Kerry pushed out the field on Cork knowing that the Rebels would run the ball, leaving an acre of ground in front of Hurley but trusting that Jason Foley would beat the Cork captain in a foot race into space unless the delivery was of good quality. More often than not the delivery didn’t come or it was too high or on the wrong side. The turnovers came, Kerry broke quicker and delivered the quality foot pass to finishers of the quality of Sean O’Shea and the Clifford brothers. Daniel O’Mahony did have a fine game and did his best on one of the greatest of all time; David Clifford’s point with zero back-lift from well outside the 45 in that first half was worth the entry fee alone.

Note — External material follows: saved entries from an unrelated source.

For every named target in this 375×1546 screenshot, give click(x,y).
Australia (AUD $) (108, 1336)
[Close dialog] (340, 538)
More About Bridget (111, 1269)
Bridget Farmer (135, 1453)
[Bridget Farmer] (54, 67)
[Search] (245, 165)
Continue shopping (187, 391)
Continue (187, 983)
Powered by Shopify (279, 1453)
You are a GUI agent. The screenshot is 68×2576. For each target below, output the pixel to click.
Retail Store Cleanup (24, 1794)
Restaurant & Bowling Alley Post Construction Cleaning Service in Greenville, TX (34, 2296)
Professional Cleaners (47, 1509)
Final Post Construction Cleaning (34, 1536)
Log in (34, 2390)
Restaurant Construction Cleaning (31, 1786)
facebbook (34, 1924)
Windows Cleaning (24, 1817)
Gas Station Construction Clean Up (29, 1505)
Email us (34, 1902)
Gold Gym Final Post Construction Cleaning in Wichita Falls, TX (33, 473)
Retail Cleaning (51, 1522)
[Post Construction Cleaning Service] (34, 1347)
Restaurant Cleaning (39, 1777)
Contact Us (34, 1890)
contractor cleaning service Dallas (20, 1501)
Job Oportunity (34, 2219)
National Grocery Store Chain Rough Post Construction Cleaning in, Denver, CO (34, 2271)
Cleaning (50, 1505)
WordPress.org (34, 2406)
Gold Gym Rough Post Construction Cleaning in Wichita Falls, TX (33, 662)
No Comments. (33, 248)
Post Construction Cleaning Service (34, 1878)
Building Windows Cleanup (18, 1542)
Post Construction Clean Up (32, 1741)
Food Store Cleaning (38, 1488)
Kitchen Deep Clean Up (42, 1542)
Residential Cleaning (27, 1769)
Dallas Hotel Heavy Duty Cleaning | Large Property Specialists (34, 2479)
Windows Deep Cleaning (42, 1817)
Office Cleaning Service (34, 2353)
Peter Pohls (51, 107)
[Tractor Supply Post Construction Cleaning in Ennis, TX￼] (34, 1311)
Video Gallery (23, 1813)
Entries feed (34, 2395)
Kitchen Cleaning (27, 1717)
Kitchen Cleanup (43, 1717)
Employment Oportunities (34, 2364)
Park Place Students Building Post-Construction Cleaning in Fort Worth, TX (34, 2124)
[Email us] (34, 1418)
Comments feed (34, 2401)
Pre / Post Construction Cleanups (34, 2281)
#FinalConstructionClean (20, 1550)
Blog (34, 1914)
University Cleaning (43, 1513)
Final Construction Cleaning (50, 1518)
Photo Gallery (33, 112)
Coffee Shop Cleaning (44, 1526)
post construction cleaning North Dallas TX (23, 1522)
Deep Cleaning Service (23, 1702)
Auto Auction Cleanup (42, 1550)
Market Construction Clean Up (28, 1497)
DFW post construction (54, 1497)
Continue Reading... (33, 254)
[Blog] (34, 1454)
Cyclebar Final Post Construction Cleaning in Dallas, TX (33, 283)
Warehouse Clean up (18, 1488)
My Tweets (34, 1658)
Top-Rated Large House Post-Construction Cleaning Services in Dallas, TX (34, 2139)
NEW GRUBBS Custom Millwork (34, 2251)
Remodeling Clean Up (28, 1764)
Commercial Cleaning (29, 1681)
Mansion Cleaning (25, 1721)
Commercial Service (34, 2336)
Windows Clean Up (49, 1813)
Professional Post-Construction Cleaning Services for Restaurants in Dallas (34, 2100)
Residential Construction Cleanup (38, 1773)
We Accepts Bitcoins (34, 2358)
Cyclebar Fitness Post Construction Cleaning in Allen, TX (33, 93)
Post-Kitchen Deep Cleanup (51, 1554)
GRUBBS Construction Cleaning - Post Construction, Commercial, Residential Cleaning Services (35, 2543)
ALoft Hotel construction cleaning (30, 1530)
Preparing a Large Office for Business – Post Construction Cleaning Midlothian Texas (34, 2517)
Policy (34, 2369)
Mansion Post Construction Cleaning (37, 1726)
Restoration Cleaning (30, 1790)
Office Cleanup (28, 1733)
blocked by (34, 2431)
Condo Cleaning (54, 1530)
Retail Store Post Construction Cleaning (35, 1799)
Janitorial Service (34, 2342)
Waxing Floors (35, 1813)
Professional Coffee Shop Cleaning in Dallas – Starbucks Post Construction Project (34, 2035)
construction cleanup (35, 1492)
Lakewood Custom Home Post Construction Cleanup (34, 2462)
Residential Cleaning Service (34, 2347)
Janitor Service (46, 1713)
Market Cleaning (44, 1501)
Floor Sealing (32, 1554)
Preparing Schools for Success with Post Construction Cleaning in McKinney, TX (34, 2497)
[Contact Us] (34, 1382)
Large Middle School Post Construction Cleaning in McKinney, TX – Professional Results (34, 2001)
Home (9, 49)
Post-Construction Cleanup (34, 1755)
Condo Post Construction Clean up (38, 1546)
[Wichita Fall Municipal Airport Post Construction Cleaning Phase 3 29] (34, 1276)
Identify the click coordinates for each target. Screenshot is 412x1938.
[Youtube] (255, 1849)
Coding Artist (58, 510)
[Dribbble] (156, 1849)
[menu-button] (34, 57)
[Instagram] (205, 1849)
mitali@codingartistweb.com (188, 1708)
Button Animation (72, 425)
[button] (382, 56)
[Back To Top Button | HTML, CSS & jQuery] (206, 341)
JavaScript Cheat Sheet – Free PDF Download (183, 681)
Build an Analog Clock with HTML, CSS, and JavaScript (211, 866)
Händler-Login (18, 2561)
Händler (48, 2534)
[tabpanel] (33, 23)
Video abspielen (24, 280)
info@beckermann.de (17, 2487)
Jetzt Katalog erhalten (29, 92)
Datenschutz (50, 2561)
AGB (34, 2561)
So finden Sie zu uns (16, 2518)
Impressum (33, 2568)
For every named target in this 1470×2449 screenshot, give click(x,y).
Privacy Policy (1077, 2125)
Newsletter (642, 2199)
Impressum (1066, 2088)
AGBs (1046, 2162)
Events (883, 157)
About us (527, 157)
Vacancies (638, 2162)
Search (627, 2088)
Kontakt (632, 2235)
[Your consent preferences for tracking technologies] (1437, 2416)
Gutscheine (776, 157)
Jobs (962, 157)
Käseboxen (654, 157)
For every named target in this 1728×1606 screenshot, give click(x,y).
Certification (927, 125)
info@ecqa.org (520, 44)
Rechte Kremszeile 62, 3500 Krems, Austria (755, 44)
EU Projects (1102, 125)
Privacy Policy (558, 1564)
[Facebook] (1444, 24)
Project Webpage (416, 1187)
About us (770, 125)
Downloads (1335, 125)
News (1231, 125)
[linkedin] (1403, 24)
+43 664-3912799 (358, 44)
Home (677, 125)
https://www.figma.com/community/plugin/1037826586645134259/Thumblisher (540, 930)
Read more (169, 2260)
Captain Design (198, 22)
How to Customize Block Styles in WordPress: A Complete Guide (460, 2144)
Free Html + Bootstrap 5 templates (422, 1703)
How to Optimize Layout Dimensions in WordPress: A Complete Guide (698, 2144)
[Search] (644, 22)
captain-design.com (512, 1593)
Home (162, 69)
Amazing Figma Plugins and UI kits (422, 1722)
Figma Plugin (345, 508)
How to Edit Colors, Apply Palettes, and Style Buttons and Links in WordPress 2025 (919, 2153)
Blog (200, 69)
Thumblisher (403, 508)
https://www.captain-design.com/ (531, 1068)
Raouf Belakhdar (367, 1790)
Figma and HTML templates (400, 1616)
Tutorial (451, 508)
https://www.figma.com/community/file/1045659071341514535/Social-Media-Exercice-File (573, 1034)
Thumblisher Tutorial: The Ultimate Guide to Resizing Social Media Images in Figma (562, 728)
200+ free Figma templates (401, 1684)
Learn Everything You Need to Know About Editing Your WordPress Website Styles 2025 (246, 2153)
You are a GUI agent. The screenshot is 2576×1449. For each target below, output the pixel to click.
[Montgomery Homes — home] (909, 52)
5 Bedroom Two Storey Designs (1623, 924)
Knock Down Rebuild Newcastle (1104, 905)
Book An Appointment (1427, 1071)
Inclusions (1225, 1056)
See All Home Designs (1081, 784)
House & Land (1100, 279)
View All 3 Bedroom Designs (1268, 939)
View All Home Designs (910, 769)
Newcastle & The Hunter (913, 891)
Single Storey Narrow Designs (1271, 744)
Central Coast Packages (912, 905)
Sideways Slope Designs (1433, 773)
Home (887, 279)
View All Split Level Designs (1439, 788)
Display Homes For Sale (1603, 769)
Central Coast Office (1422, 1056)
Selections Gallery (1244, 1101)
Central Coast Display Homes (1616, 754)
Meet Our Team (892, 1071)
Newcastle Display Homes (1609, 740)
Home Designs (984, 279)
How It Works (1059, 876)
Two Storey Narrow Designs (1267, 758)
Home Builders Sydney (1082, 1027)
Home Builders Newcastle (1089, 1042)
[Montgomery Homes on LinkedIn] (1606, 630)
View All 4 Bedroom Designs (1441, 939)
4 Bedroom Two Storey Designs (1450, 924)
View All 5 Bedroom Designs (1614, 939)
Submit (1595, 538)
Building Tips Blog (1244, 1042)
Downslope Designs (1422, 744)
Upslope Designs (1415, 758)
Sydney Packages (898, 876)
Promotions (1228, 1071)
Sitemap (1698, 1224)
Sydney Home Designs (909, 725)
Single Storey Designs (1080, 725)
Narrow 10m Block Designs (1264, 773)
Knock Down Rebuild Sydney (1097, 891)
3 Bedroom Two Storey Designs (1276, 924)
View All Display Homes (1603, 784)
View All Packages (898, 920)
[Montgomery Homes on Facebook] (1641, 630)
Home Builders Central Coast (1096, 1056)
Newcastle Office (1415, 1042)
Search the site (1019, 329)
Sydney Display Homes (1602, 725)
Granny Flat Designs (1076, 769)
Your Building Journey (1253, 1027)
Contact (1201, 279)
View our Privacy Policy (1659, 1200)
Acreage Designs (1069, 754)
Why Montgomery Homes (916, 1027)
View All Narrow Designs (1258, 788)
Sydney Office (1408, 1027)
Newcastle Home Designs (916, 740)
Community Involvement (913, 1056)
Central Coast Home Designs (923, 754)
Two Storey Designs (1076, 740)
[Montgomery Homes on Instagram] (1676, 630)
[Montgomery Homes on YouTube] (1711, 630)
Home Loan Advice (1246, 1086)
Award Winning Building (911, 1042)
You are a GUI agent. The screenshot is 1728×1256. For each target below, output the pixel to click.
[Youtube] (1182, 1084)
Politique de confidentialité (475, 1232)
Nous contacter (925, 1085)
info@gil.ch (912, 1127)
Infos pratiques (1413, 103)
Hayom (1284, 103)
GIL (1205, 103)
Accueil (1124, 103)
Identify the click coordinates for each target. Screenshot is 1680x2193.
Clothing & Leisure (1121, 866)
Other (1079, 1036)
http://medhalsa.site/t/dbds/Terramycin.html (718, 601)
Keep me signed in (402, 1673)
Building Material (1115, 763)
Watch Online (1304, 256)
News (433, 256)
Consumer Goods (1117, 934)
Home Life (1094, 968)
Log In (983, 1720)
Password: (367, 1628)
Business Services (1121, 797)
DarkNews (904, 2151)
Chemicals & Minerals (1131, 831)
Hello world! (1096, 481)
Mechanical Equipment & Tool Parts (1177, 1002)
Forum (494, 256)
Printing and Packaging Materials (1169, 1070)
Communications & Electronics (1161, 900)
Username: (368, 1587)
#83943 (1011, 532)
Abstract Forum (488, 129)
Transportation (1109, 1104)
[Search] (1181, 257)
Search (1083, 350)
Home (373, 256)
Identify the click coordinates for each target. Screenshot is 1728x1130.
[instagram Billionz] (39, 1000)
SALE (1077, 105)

There was frustration among the large Cork following in the 14,000 patrons at half time. The worry was if Kerry tagged on the first few scores after the break that it could be damage limitation. But Cork were out early. The attitude, body language and aggression levels skyrocketed, and the Kerry lead was cut to one point with scores from Hurley, Powter and Killian O’Hanlon. Cork put the high press on Kerry goalkeeper Shane Ryan’s kickout with three banks of four and ran hard at the Kerry rearguard.
It was 0-10 to 0-9 on 45 minutes when Powter, soloing laterally, was dispossessed and Kerry had a two-on-two with Tom O’Sullivan putting Paul Geaney in on goal over the top in the number 15 channel. Powter, being the player that he is, obviously felt he had to make up for his mistake and was back to confront Geaney as he cut through. Geaney, seeing a smaller body, knew what he was doing and ran at Powter who collided with the Dingle man for what turned out to be the decisive score. Instantly, Geaney was up and into referee David Gough’s ear, a goal-scoring opportunity, setting the seed in the ref’s mind. Gough consulted with his umpires: penalty and black card for Powter.
If you’re on the losing side you were arguing it’s a yellow card and free in, as the foul was clearly outside the box with what looked like Daniel O’Mahony and Brian O’Driscoll in covering positions but a little behind the play. Either Geaney would have opened his body and tried to slide it past Cork goalkeeper Micheál Aodh Martin or he would have parted to Paudie Clifford who was free attacking the far post. If you’re on the winning side you are quoting the rule – clear goalscoring opportunity inside the 20-metre line and a black card. Of course most of us in the stand had forgotten this rule as we haven’t seen it in action in quite a while. Either way the big decision at the key moment went against Cork.
By the time Powter returned Kerry were five clear. Hurley missed a few frees but Sherlock and McSweeney showed how it’s done from distance. Instantly when Sherlock came on the pitch Tom O’Sullivan went to pick him up and got up the field for the insurance score to put Kerry three up in injury time. It is a very fine margin for inter-county managers in the modern game, trying to find the balance between defensively-minded forwards and out-and-out shooters.
In summary, Kerry were worried about Cork and Cork should have gone at them from the start.